Türkiye’de demiryolu yük taşımacılığının Avrupa’nın çok gerisinde olmasının temel nedenlerinden biri, özel sektörün bu alana sınırlı ölçüde yatırım yapıyor olması. Yaklaşık 10 yıl önce demiryolunda Serbestleşme Kanunu çıkmış olmasına rağmen, firmalar TCDD ile eşit rekabet şartlarının sağlanmadığını savunuyor, bu nedenle planlanan lokomotif yatırımlarını gerçekleştiremiyor. Raporda, 2013 yılında çıkarılan kanun kapsamında sektörde serbestleşmenin hızlı şekilde ilerlemesi ve özel sektör demiryolu tren işletmeci (DTİ) sayısının artırılması hedeflenmişse de Eylül 2023 tarihi itibarıyla aktif olarak işletmecilik yapan özel sektör tren işletmecisinin sadece iki adet olduğu belirtiliyor.

Firmaların yatırımları vagon alımlarıyla sınırlı kalırken, rekabette geri kalmamak için bu vagonları TCDD’nin lokomotifleriyle taşıtıyor. Kanunun çıkmasından bu yana sadece iki firma lokomotif yatırımı yaptı. Bunlardan biri TÜPRAŞ’ın iştiraki olan Körfez Ulaştırma. Bu firmanın 12 adet lokomotifi bulunuyor. Diğer bir şirket de Oyak Grubu iştiraklerinden Omsan. Ancak Omsan lokomotif satın almak yerine kiralamayı tercih etti. TCDD’nin elinde ise 550 adetin üzerinde ana hat lokomotifi bulunuyor. Ancak bu lokomotifler de eski olduğu için yeterli verim alınamıyor. Raporda European Rail Freight Association’ın (ERFA) araştırmasına yer verilerek, 2022’de Avrupa’da özel sektörün toplam taşımalardaki payının 50’yi aştığı vurgusu yapılıyor. Aynı dönemde Türkiye’de ise demiryolu yük taşımacılığında özel sektörün payı yüzde 13’te kaldı. Ancak yine de sadece iki firmanın 27 lokomotifi ile bu paya ulaşmasının özel sektörün önemini ortaya koyduğuna vurgu yapılıyor.

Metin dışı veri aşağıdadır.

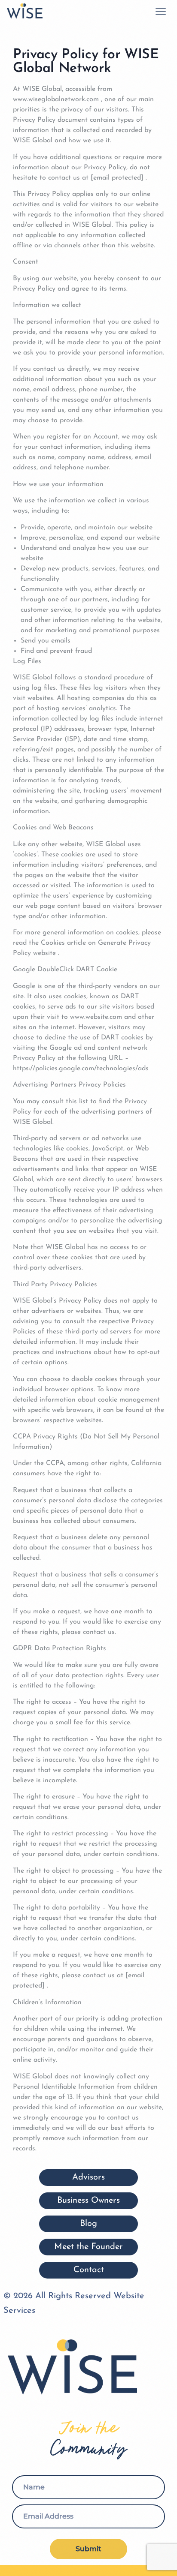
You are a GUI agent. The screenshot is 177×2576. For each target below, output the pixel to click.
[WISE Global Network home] (24, 11)
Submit (88, 2549)
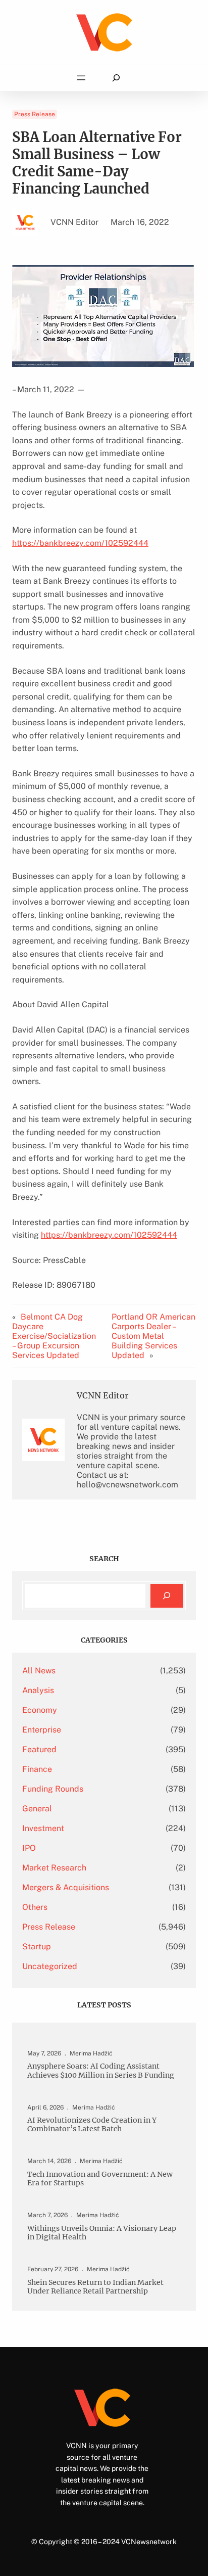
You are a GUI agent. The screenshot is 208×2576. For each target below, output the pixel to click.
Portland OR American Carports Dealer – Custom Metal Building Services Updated (153, 1336)
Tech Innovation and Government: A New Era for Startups (100, 2178)
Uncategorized (49, 1966)
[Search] (166, 1596)
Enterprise (41, 1730)
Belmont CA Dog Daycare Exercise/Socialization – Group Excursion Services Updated (54, 1336)
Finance (37, 1769)
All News (39, 1670)
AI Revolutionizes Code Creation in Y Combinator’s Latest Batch (92, 2124)
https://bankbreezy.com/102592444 (80, 543)
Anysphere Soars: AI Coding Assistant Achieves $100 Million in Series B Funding (100, 2070)
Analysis (38, 1690)
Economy (39, 1710)
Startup (36, 1946)
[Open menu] (81, 78)
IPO (29, 1848)
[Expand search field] (115, 78)
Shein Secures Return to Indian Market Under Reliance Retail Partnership (95, 2287)
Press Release (34, 114)
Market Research (54, 1867)
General (37, 1808)
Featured (39, 1749)
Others (34, 1907)
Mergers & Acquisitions (65, 1887)
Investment (43, 1828)
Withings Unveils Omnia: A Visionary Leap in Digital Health (101, 2232)
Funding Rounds (52, 1789)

TCDD ile eşit şartlar isteniyor

DTD temsilcileri, Türkiye’nin de bu alandaki hedeflerini gerçekleştirebilmesi için TCDD’nin zararını karşılayan kamunun, adil ve şeffaf bir rekabet ortamının sağlanması için özel sektörü de çeşitli teşviklerle desteklemesini talep ediyor. TCDD Genel Müdürlüğü bağlı ortaklığı TCDD Taşımacılık A.Ş. 476 adedi dizel yakıtlı toplam 556 adet ana hat lokomotif ile tren işletmeciliği yapılıyor. Kullanılan lokomotiflerin ortalama yaşı 30 yaşın üzerinde, dizel yakıt kullanan, yük taşıma kapasitesi yüksek olmayan ve ağır hareket eden lokomotiflerdir. TCDD Taşımacılık A.Ş görev zararının Hazine tarafından karşılanması uygulaması 2015 yılında 5 senelik bir süre için öngörülmüşse de daha sonra T.C. Cumhurbaşkanlığı Kararı ile bu süre, en çok 10 yıl olacak şekilde uzatılmıştı.

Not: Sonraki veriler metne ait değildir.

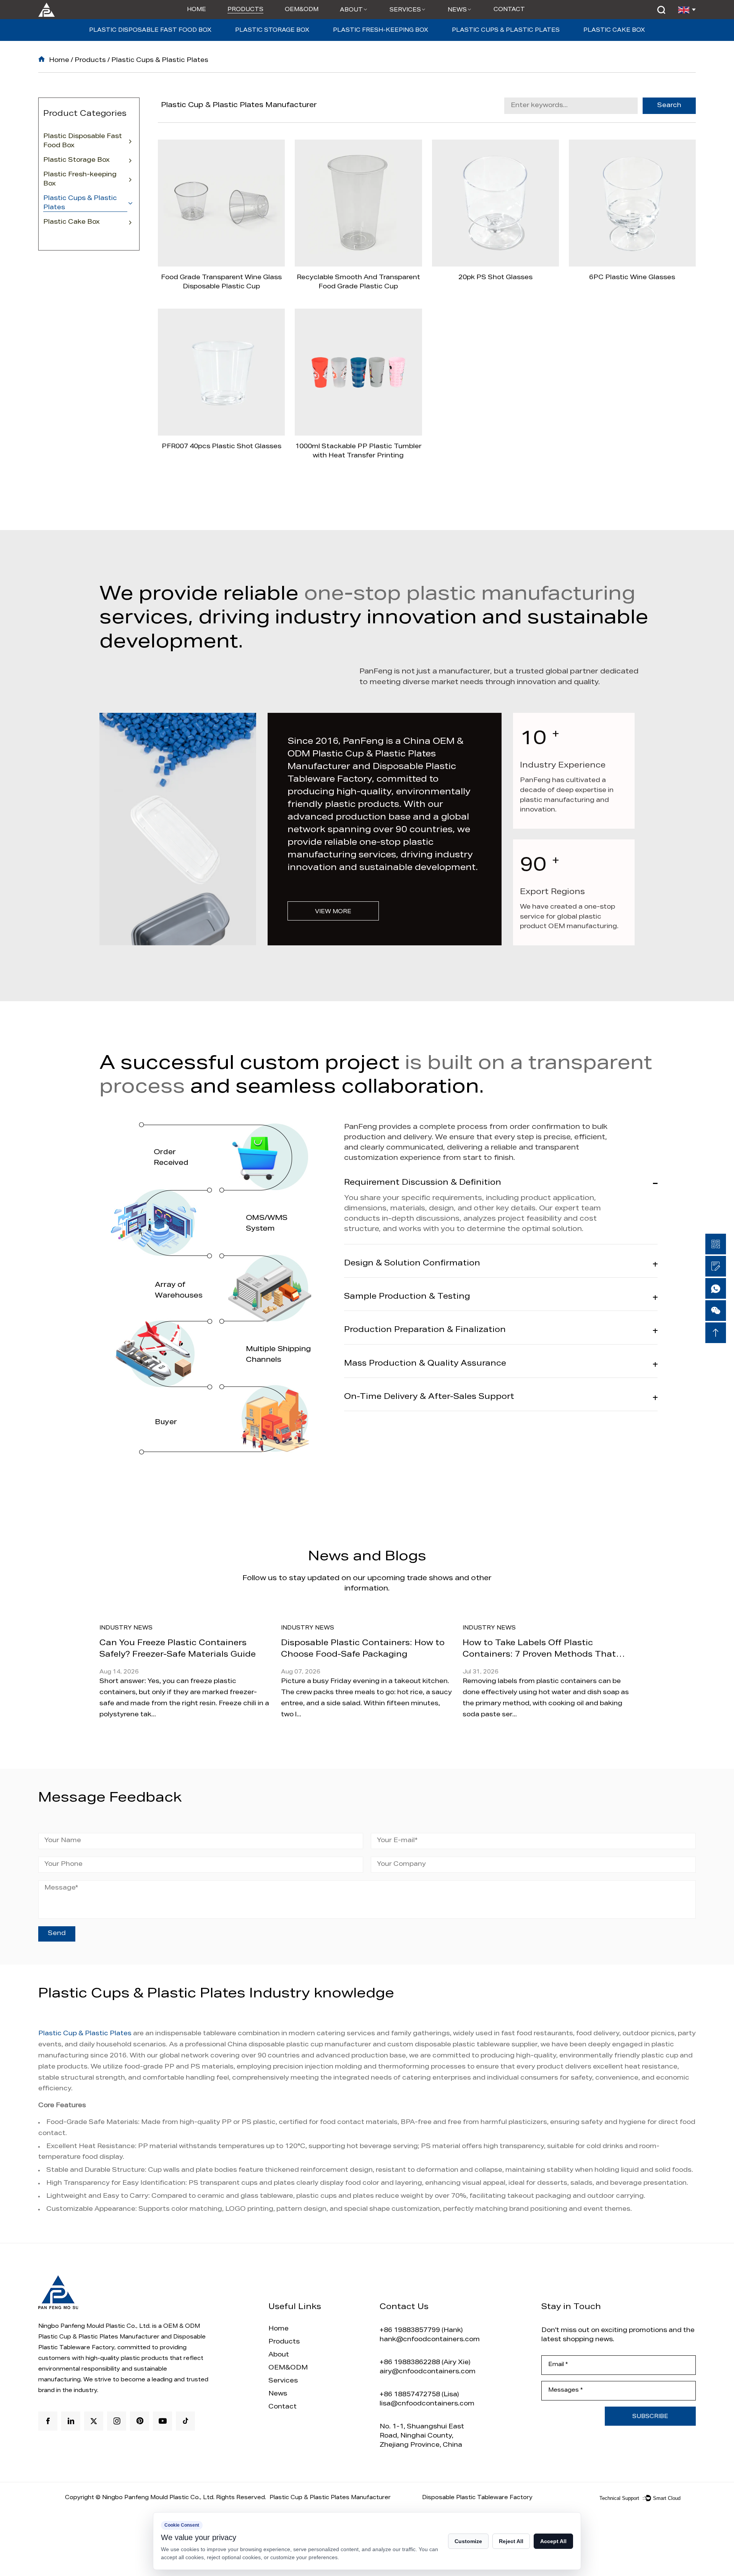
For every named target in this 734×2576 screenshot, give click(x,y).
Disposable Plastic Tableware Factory (477, 2498)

DTD’nin raporunda Avrupa Birliği’nin (AB), Aralık 2019 tarihinde açıkladığı Avrupa Yeşil Mutabakatı ile 2050 yılında iklim-nötr ilk kıta olma hedefini dünyaya duyurduğu, bu kapsamda daha çevreci bir taşıma modu olan demiryolu taşımacılığının geliştirilmesi ve toplam taşımalardaki payının aratılması için hükümetlerin milyar doları aşan teşvikler açıklandığı vurgulanırken, Türkiye’nin de bu alanda kapsamlı bir büyüme stratejisine sahip olması gerektiğinin altı çiziliyor.

Yeni ticaret rotaları demiryolunun önemini artırıyor

Pandemi ve Rusya-Ukrayna savaşı küresel ticaret rotalarını yeniden şekillendiriyor. Yeni rotalar Asya ile Avrupa arasında köprü görevi gören Türkiye için yeni fırsatlar sunsa da demiryolundaki kapasite ve altyapı yetersizliği bu noktada büyük engel yaratıyor. Özellikle transit taşımalarda demiryolu önemli bir yer tutuyor. Raporda bu konuya şöyle vurgu yapılıyor: “Türkiye, kendi lojistik potansiyeliyle birlikte Karadeniz Bölgesi, Orta Asya ve Akdeniz Havzası’nın da merkezinde yer almasının avantajını yaşıyor. Bölgenin potansiyeli de dikkate alındığında, sadece Batı ile Doğu arasında değil, aynı zamanda Kuzey-Güney demiryolu hattında da aktif rol oynayarak ülkemiz makroekonomik dengesine son derece önemli katkılar sağlanması mümkün.”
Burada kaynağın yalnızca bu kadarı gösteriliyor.